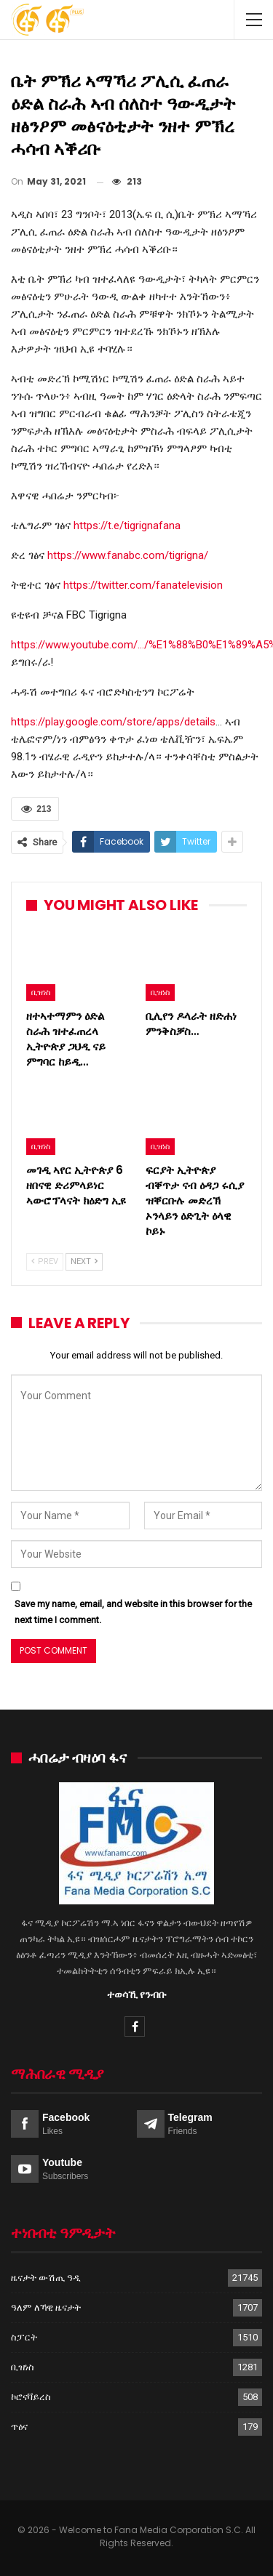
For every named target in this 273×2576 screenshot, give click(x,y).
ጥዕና (19, 2426)
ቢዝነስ (40, 992)
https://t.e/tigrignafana (127, 525)
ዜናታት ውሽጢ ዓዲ (46, 2277)
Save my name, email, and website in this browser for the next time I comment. (133, 1611)
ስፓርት (24, 2337)
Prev (44, 1261)
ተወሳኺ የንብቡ (137, 1994)
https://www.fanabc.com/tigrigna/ (127, 555)
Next (84, 1261)
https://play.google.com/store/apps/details (113, 721)
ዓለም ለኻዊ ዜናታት (46, 2307)
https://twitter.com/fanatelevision (143, 585)
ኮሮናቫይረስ (31, 2396)
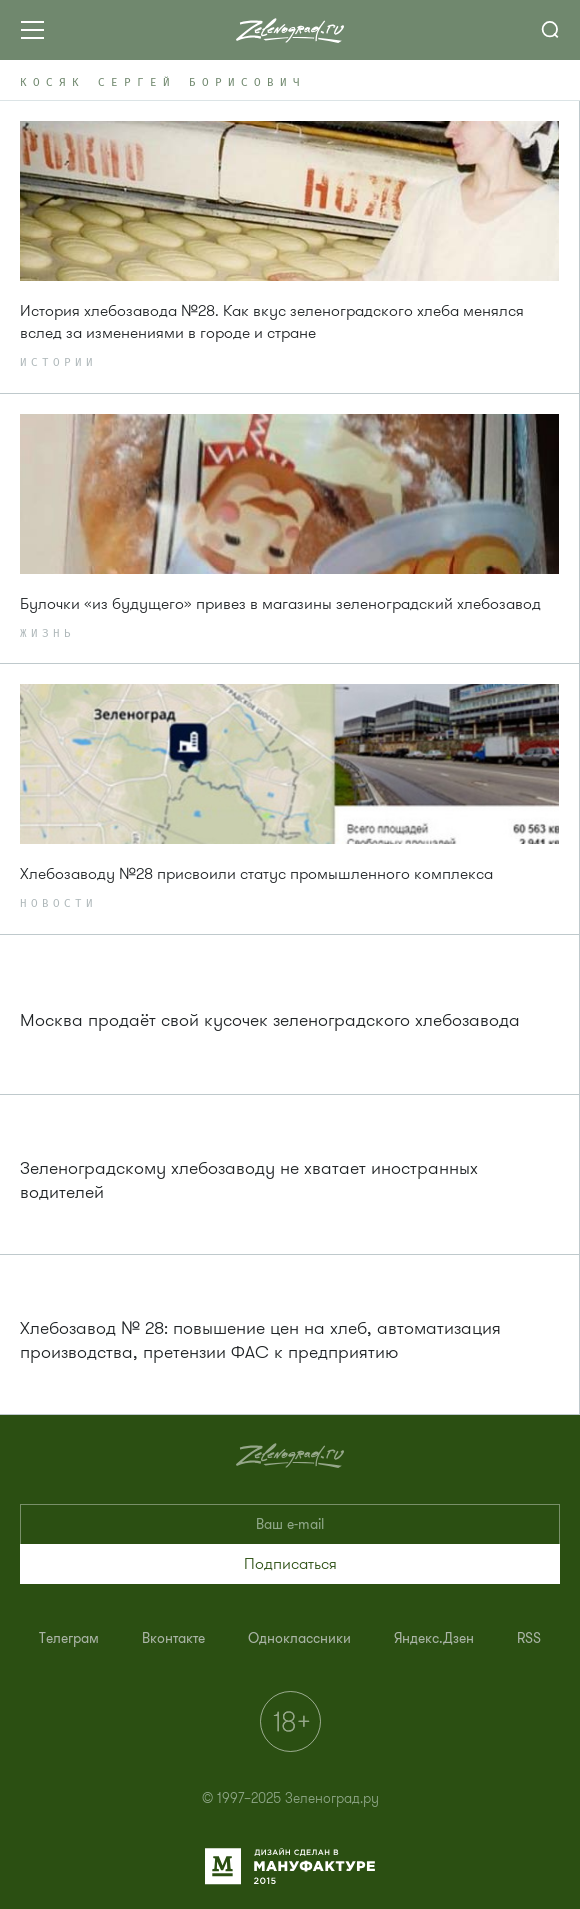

**Your task**
Copy the material above word for word, leaving out the pictures.

**Output of the task**
For every named target in this 273×2576 screenshot, give click(x,y).
ጥዕና (19, 2426)
ቢዝነስ (40, 992)
https://t.e/tigrignafana (127, 525)
ዜናታት ውሽጢ ዓዲ (46, 2277)
Save my name, email, and website in this browser for the next time I comment. (133, 1611)
ስፓርት (24, 2337)
Prev (44, 1261)
ተወሳኺ የንብቡ (137, 1994)
https://www.fanabc.com/tigrigna/ (127, 555)
Next (84, 1261)
https://play.google.com/store/apps/details (113, 721)
ዓለም ለኻዊ ዜናታት (46, 2307)
https://twitter.com/fanatelevision (143, 585)
ኮሮናቫይረስ (31, 2396)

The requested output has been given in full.